Alfabemden uzak durun...

Gerçekten bu konu beni çok fena kızdırdı, cümlelerimde tutarsızlık varsa da af diliyorum...

30 Kasım 2007

E-Devlet Sistemleri ve Güvenlik

NTVMSNBC' de rastladığım bir haberde ülkelerin tüm altyapılarını bilgisayar tabanlı sistemlere taşıdıkları ve bu aşamalarda düzenli olarak güvenlik testleri ve güncelleştirmeleri yaptıklarından bahsediyordu. Türkiye' de bu altyapının kurulması sırasında ne tür güvenlik çalışmaları yapıldığı konusunu biraz araştırmaya çalıştığınızda ise güvenlik ayrıntısına pek değinilmediğini görüyorsunuz.

Örneğin bu adreste bulacağınız dökümanda organizasyonel yapılanmadan, yapılan görev dağılımından ve proje adımlarından bahsediyor. Ancak güvenlik konusunda sadece kullanılacak birkaç programın adı verilmiş. Bunların ne derece sağlıklı kullanılabileceği de şüpheli olmakla birlikte özellikle devlet kurumlarının bilgi işlem departmanlarına daha önce bilişim konularında servisler vermiş biri olarak da ayrıca endişeli olduğumu belirtmek isterim zira bu insanlar henüz kendi sistemlerini ataklardan, virüs ve spy' lardan korumayı başaramıyorlar. Yani sistemlere yatırım yapılıyor güzel ama ya kullanıcılar ?

Bazı noktalarda çok kritik sayılabilecek verileri geniş alan ağlar üzerinde dolaştırırken siz sisteminizi iyi koruyabilirsiniz ama ya uç noktalarda kalan kullanıcıların sistemleri ne olacak ? Bununla ilgili ne tür önlemler alınıyor ?

Örneğin Mernis (Merkezi Nüfus İdare Sistemi) projesinde muhtarlıklar ve birçok dairenin erişimlerinin olduğu söyleniyor.

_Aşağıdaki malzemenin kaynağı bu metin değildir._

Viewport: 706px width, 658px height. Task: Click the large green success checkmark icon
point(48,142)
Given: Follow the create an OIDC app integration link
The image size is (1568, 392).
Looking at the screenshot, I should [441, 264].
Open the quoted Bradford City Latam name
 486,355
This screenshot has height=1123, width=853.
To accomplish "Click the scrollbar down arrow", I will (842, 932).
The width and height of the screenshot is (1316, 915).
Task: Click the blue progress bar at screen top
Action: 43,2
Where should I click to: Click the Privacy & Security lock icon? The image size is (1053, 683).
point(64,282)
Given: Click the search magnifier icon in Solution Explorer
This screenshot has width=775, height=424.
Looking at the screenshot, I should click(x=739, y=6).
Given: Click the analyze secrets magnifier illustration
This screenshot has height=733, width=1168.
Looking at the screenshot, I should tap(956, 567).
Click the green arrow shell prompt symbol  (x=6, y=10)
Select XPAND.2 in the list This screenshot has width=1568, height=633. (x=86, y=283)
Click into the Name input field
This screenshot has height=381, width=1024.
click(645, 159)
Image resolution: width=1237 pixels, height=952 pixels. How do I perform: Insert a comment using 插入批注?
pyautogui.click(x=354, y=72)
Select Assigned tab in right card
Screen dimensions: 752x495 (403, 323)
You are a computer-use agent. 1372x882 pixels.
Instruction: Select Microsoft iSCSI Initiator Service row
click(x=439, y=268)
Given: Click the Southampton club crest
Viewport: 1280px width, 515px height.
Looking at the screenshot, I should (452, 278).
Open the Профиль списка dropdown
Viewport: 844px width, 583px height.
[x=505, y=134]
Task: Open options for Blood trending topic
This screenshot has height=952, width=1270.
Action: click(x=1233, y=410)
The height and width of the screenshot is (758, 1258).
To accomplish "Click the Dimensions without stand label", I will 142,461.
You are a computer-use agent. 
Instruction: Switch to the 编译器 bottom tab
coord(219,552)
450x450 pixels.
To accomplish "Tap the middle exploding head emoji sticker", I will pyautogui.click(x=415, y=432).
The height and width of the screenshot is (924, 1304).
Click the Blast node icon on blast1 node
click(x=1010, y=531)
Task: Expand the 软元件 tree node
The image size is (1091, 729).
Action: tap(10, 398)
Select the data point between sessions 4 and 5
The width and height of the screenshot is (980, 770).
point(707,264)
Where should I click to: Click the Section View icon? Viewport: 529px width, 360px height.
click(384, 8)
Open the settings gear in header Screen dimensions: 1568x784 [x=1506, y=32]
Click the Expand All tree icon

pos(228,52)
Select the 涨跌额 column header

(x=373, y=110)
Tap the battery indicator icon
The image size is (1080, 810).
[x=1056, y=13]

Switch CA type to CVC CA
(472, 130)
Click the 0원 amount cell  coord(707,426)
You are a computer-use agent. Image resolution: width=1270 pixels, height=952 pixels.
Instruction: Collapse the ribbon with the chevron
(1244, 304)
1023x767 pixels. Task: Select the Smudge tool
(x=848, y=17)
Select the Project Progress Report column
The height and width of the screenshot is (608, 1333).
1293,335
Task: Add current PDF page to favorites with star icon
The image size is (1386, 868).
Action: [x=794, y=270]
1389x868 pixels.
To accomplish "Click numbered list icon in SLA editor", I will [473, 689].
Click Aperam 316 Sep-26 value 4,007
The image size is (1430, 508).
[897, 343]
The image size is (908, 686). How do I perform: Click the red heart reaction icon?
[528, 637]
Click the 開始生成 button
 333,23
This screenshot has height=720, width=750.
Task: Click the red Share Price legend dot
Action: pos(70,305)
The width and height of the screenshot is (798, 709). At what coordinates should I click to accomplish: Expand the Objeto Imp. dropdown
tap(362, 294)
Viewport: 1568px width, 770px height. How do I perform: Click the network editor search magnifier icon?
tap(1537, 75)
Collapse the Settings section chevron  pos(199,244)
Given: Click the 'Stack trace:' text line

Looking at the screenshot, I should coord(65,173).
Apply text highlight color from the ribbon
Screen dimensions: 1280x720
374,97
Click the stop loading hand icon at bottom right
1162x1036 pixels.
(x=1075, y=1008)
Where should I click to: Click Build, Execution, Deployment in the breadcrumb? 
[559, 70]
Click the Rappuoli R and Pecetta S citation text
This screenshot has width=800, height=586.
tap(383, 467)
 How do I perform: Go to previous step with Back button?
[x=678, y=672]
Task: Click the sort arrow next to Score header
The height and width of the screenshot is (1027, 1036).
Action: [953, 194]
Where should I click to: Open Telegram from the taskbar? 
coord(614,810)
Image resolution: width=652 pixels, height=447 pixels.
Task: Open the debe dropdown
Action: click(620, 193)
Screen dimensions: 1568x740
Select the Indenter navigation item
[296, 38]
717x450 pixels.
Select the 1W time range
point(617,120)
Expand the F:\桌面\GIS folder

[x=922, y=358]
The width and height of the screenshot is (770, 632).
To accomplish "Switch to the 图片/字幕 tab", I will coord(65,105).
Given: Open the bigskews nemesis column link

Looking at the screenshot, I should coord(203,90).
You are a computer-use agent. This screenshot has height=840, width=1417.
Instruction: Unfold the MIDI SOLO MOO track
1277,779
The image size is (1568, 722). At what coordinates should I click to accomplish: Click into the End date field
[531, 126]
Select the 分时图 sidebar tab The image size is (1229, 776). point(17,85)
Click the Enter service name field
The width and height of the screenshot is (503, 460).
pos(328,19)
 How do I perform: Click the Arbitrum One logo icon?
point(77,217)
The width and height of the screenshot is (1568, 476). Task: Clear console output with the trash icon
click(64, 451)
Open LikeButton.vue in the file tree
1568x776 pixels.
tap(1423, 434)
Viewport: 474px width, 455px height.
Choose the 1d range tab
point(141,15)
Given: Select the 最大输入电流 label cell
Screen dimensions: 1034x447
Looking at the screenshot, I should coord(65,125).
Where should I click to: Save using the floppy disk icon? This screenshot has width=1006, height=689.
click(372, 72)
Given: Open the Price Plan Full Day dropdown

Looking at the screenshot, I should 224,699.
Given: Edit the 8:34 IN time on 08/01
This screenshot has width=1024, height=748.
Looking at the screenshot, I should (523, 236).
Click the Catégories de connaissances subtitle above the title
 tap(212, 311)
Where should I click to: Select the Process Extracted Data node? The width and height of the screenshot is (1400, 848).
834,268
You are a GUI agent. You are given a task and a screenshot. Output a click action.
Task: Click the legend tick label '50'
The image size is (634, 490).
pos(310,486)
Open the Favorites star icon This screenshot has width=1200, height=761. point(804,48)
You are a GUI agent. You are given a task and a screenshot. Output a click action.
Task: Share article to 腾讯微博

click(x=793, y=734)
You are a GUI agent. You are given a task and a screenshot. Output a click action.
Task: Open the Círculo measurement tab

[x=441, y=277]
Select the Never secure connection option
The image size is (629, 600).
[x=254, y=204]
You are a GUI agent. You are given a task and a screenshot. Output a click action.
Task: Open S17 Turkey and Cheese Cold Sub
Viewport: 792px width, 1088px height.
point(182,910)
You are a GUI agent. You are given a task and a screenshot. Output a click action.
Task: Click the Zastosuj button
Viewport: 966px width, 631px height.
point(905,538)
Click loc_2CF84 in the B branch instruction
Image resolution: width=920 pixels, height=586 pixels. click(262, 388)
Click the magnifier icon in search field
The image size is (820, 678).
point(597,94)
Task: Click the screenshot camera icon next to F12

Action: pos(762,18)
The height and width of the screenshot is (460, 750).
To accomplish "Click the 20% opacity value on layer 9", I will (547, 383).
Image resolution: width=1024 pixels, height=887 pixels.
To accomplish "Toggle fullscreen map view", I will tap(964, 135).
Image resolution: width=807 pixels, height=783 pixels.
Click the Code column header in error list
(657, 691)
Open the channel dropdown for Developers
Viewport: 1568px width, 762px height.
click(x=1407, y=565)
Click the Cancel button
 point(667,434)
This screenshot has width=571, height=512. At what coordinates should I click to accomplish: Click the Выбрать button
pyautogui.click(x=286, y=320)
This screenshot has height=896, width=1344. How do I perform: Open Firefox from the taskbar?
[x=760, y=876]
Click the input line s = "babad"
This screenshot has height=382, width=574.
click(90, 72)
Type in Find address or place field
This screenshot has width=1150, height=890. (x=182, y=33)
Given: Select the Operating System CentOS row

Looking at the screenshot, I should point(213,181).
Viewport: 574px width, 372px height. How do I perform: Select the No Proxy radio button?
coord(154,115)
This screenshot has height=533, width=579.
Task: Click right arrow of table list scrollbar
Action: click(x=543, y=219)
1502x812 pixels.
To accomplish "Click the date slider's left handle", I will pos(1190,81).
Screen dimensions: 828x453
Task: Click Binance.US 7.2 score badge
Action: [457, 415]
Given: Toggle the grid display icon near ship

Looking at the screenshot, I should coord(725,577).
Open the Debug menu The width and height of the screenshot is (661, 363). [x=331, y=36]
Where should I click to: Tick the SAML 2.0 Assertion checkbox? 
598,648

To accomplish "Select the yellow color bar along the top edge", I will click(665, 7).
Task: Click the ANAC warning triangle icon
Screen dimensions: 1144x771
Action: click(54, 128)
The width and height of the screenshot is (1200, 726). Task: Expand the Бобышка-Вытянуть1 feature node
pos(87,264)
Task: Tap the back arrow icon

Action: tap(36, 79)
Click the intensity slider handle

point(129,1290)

Ben de yine aynı noktada takılıyorum; son kullanıcılarda güvenlik sorunu...

Bütün ülkeler geniş çaplı güvenlik kontrolleri yaparken biz bu konudan bahsetmiyoruz bile... Biraz daha araştırma yapıp ondan sonra bu yazımı güncelleyeceğim, belki kaçırdığım noktalar vardır... Umarım...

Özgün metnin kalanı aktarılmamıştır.